§ **WHAT TO WORK ON**
Here the requirement is to repeat every record exactly, in full.

§ **SOURCE DATA**
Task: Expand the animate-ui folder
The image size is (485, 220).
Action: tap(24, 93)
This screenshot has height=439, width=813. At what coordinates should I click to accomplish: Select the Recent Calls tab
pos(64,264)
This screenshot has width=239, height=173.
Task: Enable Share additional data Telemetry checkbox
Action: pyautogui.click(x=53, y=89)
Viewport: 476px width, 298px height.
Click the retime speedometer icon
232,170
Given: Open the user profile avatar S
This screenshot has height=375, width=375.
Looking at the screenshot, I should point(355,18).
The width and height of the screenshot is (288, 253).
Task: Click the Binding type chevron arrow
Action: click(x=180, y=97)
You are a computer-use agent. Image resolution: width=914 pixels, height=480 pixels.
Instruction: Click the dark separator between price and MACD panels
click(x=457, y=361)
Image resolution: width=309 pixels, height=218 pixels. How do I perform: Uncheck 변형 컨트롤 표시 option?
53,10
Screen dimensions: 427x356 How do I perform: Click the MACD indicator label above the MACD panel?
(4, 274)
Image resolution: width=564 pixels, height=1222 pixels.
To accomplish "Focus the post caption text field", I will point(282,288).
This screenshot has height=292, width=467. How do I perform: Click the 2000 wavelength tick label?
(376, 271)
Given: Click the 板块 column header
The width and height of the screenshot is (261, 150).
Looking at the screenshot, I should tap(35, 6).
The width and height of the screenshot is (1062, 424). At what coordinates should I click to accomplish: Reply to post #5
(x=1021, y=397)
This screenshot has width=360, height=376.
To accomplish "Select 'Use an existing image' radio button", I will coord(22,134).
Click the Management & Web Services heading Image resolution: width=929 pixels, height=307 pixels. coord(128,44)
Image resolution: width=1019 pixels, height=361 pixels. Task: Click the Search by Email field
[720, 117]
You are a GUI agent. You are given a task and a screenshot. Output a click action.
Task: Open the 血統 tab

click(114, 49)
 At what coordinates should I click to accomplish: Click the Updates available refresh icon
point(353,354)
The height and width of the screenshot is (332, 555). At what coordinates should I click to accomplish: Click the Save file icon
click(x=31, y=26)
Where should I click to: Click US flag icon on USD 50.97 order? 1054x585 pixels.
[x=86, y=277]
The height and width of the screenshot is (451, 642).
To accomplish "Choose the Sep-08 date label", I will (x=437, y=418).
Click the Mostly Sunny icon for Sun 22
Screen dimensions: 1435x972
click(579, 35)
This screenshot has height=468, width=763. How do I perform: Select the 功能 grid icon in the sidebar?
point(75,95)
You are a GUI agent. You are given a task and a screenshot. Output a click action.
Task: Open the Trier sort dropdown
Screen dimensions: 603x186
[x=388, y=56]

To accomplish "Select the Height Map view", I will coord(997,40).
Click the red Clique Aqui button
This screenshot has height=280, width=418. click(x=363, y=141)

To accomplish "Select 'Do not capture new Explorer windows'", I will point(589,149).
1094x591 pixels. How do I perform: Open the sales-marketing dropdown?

§ **SOLUTION TO THE PROBLEM**
Task: Expand the animate-ui folder
The image size is (485, 220).
Action: tap(24, 93)
This screenshot has height=439, width=813. At what coordinates should I click to accomplish: Select the Recent Calls tab
pos(64,264)
This screenshot has width=239, height=173.
Task: Enable Share additional data Telemetry checkbox
Action: pyautogui.click(x=53, y=89)
Viewport: 476px width, 298px height.
Click the retime speedometer icon
232,170
Given: Open the user profile avatar S
This screenshot has height=375, width=375.
Looking at the screenshot, I should point(355,18).
The width and height of the screenshot is (288, 253).
Task: Click the Binding type chevron arrow
Action: click(x=180, y=97)
You are a computer-use agent. Image resolution: width=914 pixels, height=480 pixels.
Instruction: Click the dark separator between price and MACD panels
click(x=457, y=361)
Image resolution: width=309 pixels, height=218 pixels. How do I perform: Uncheck 변형 컨트롤 표시 option?
53,10
Screen dimensions: 427x356 How do I perform: Click the MACD indicator label above the MACD panel?
(4, 274)
Image resolution: width=564 pixels, height=1222 pixels.
To accomplish "Focus the post caption text field", I will point(282,288).
This screenshot has height=292, width=467. How do I perform: Click the 2000 wavelength tick label?
(376, 271)
Given: Click the 板块 column header
The width and height of the screenshot is (261, 150).
Looking at the screenshot, I should tap(35, 6).
The width and height of the screenshot is (1062, 424). At what coordinates should I click to accomplish: Reply to post #5
(x=1021, y=397)
This screenshot has width=360, height=376.
To accomplish "Select 'Use an existing image' radio button", I will coord(22,134).
Click the Management & Web Services heading Image resolution: width=929 pixels, height=307 pixels. coord(128,44)
Image resolution: width=1019 pixels, height=361 pixels. Task: Click the Search by Email field
[720, 117]
You are a GUI agent. You are given a task and a screenshot. Output a click action.
Task: Open the 血統 tab

click(114, 49)
 At what coordinates should I click to accomplish: Click the Updates available refresh icon
point(353,354)
The height and width of the screenshot is (332, 555). At what coordinates should I click to accomplish: Click the Save file icon
click(x=31, y=26)
Where should I click to: Click US flag icon on USD 50.97 order? 1054x585 pixels.
[x=86, y=277]
The height and width of the screenshot is (451, 642).
To accomplish "Choose the Sep-08 date label", I will (x=437, y=418).
Click the Mostly Sunny icon for Sun 22
Screen dimensions: 1435x972
click(579, 35)
This screenshot has height=468, width=763. How do I perform: Select the 功能 grid icon in the sidebar?
point(75,95)
You are a GUI agent. You are given a task and a screenshot. Output a click action.
Task: Open the Trier sort dropdown
Screen dimensions: 603x186
[x=388, y=56]

To accomplish "Select the Height Map view", I will coord(997,40).
Click the red Clique Aqui button
This screenshot has height=280, width=418. click(x=363, y=141)

To accomplish "Select 'Do not capture new Explorer windows'", I will point(589,149).
1094x591 pixels. How do I perform: Open the sales-marketing dropdown?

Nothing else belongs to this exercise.